Tuesday, September 8, 2009


What is Herpes?

Herpes is a sexually transmitted disease caused by the herpes simplex virus. There are 2 main types of Herpes: Type 1 (HSV-1) or type 2 (HSV-2). Most oral herpes is caused by HSV-1 while most genital herpes is caused by HSV-2. Both types can be found in and released from the sores that the virus causes. However, transmission can occur from an infected partner who does not have a visible sore and may not know that he or she is infected. Due to the increase of oral sex over the last several years, HSV-1 can cause genital herpes and HSV-2 can cause oral herpes.

What are Symptoms?

Most individuals have no or only minimal signs or symptoms from HSV-1 or HSV-2 infection. When signs do occur, they typically appear as one or more blisters on or around the mouth, lips, tongue, genitals or rectum. These blisters can be quite painful. The first outbreak usually occurs within two weeks after the virus is transmitted. The blisters break, leaving tender ulcers (sores) that may take up to two to four weeks to heal the first time they occur. Typically, another outbreak can appear a few weeks or months after the first, but it is almost always less severe and shorter than the first outbreak. People who are diagnosed during a first outbreak of HSV often have several more outbreaks in the first year. Although the virus stays in the body indefinitely, the number of outbreaks tends (tend) to decrease over time. Many individuals who have HSV outbreaks mistake the blisters for insect bites or other minor skin irritations, which is one reason why the virus is transmitted so frequently. Other signs and symptoms during the primary episode may include a second crop of sores and flu-like symptoms, including fever and swollen glands.


HSV infections can cause major complications for infants born to mothers with the virus. Therefore, if a woman has an active genital herpes infection at delivery, a cesarean delivery is usually performed. Herpes also plays a role in the spread of HIV. The skin is a barrier that protects us from contracting some infections. Since open sores on the body caused by herpes disrupt that barrier, people become more susceptible to infections such as HIV. An HIV-infected individual also becomes more infectious if he or she has an outbreak of herpes sores.
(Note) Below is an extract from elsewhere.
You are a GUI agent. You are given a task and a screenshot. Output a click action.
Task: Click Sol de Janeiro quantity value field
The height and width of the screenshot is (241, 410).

HSV infections can be diagnosed during and between outbreaks by the use of a blood test. Blood tests, which detect antibodies to HSV-1 and/or HSV-2 infection, can be helpful, although the results are not always definitive.

IgG Test

The Herpes 1&2 Type Specific IgG test is an ELISA antibody test that detects IgG antibodies specific to HSV-1 and/or HSV-2 infection. This test will tell you which type(s) of the herpes virus you have, if either. However, this test does not indicate the site of HSV infection, absent of any symptoms.

IgM Test

The Herpes Types I/II IgM Combination test is an ELISA antibody test that is a non-type specific herpes test and, therefore, cannot distinguish between herpes types. However, IgM levels can provide useful information about an acute event, new infection, or a recurring outbreak. The IgM antibody levels may be elevated every time the virus becomes active from its dormant state.